Entries for locating text and elements:
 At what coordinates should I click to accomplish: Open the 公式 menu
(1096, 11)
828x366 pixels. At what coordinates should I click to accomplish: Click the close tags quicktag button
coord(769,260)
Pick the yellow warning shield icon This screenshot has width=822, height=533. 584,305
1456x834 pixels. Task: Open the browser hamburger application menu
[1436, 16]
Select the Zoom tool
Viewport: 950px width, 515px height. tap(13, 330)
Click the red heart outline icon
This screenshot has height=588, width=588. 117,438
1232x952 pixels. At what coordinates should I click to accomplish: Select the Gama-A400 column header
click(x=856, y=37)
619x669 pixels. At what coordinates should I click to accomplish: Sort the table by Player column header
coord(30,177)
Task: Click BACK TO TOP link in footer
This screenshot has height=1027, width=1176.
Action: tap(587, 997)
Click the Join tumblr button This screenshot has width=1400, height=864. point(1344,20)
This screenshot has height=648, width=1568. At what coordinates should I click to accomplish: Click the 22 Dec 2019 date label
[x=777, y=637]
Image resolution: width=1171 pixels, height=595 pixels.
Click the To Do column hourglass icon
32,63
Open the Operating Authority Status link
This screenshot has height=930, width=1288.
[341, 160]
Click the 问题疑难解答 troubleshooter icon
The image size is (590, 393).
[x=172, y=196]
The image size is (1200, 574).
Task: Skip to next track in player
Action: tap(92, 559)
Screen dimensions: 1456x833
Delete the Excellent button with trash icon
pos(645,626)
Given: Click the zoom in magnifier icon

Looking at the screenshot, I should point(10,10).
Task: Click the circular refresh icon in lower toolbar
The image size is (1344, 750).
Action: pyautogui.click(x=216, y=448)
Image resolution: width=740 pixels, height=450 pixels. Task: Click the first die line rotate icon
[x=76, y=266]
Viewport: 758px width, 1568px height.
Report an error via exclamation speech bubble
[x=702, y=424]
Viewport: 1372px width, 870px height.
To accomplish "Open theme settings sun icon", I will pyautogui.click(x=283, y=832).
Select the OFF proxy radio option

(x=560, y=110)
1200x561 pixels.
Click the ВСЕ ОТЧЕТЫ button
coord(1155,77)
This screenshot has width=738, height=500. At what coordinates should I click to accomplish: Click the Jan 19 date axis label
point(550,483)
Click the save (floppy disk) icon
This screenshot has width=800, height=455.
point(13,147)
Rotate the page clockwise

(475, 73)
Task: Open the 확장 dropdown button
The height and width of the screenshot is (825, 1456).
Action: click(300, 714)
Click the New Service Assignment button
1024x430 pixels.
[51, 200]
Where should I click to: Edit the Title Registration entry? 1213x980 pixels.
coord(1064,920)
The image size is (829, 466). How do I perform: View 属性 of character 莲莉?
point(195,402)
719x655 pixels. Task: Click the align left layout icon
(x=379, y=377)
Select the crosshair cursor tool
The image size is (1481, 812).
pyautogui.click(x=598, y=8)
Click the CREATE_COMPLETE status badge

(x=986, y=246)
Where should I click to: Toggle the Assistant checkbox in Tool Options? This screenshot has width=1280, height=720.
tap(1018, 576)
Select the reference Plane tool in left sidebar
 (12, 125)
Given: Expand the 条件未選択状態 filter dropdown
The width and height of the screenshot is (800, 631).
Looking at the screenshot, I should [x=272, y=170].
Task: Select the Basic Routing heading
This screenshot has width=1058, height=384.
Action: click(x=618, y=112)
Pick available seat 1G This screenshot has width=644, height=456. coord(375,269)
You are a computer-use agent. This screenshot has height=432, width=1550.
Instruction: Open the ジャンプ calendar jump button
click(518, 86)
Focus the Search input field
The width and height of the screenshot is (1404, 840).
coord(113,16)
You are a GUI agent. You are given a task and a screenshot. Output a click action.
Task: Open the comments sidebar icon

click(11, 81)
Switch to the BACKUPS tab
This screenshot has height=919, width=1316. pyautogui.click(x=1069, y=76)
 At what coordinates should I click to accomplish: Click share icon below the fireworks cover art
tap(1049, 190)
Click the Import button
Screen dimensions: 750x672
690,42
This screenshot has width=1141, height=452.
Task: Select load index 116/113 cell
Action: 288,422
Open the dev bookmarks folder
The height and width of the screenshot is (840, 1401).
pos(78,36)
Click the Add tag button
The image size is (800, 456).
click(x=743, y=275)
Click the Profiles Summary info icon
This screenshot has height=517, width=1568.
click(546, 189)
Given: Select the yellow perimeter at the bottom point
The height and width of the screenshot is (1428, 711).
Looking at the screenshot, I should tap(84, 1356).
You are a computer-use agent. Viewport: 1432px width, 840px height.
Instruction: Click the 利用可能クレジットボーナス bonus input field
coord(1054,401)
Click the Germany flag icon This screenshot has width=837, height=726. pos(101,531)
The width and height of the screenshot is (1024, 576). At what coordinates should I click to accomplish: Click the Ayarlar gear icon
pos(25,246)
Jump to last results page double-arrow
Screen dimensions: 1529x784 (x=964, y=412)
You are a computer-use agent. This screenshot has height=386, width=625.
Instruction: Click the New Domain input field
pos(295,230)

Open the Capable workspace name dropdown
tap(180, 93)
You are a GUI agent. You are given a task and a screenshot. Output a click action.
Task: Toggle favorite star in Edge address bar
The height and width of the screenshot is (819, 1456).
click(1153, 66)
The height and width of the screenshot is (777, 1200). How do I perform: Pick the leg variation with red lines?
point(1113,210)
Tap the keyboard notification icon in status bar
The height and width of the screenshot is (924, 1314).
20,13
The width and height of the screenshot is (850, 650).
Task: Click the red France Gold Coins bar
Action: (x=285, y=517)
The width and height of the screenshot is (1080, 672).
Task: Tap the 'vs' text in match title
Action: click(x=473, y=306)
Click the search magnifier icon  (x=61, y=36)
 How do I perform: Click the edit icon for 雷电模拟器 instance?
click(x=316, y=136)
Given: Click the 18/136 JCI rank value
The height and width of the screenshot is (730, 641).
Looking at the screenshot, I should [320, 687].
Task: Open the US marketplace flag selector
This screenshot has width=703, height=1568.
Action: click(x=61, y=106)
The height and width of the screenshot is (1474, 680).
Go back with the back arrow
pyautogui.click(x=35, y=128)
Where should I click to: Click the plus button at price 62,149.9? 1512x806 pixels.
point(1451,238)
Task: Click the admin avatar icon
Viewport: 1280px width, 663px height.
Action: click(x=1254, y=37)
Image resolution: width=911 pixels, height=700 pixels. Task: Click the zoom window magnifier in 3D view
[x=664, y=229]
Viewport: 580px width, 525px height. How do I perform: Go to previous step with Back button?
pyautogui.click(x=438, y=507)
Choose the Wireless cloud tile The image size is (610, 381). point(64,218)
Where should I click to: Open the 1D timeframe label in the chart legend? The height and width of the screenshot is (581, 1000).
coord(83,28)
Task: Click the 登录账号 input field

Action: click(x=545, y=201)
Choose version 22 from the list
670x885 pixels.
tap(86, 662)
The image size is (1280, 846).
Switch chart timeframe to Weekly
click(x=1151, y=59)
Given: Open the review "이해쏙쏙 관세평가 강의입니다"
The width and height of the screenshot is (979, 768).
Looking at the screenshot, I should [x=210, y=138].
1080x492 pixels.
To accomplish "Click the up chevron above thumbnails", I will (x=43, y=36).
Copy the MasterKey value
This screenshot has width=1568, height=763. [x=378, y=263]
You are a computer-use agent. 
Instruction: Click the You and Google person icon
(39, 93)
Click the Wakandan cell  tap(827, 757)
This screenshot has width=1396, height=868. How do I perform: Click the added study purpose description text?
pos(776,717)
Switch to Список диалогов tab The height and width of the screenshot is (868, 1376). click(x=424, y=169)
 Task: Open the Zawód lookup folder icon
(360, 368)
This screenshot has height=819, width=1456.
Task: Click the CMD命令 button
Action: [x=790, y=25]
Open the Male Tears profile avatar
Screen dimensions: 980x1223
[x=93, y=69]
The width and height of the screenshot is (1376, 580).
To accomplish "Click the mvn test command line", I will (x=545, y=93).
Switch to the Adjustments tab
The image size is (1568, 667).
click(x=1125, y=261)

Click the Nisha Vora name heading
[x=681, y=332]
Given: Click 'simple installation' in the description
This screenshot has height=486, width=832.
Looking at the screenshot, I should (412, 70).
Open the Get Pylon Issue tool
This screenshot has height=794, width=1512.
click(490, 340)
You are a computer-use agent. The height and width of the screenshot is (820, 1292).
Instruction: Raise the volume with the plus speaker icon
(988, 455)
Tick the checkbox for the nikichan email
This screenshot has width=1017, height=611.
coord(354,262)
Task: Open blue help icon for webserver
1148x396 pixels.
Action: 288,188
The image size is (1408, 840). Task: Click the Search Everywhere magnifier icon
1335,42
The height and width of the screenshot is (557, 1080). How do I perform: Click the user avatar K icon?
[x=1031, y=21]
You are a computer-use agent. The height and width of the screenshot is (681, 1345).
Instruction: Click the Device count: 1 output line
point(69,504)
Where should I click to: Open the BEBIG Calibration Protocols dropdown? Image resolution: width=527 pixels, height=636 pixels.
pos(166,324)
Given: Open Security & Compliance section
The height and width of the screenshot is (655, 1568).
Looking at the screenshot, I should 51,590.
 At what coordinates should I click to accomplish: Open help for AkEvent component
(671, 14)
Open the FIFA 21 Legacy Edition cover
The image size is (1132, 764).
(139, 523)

REQUIREMENT: Please edit the records from the line with "This screenshot has width=738, height=500." up to and including the line with "point(195,402)", replacing "Title Registration" with "Title Transfer" and leaving everything else unchanged. Return only those lines.

EXERCISE RESULT:
This screenshot has width=738, height=500. At what coordinates should I click to accomplish: Click the Jan 19 date axis label
point(550,483)
Click the save (floppy disk) icon
This screenshot has width=800, height=455.
point(13,147)
Rotate the page clockwise

(475, 73)
Task: Open the 확장 dropdown button
The height and width of the screenshot is (825, 1456).
Action: click(300, 714)
Click the New Service Assignment button
1024x430 pixels.
[51, 200]
Where should I click to: Edit the Title Transfer entry? 1213x980 pixels.
coord(1064,920)
The image size is (829, 466). How do I perform: View 属性 of character 莲莉?
point(195,402)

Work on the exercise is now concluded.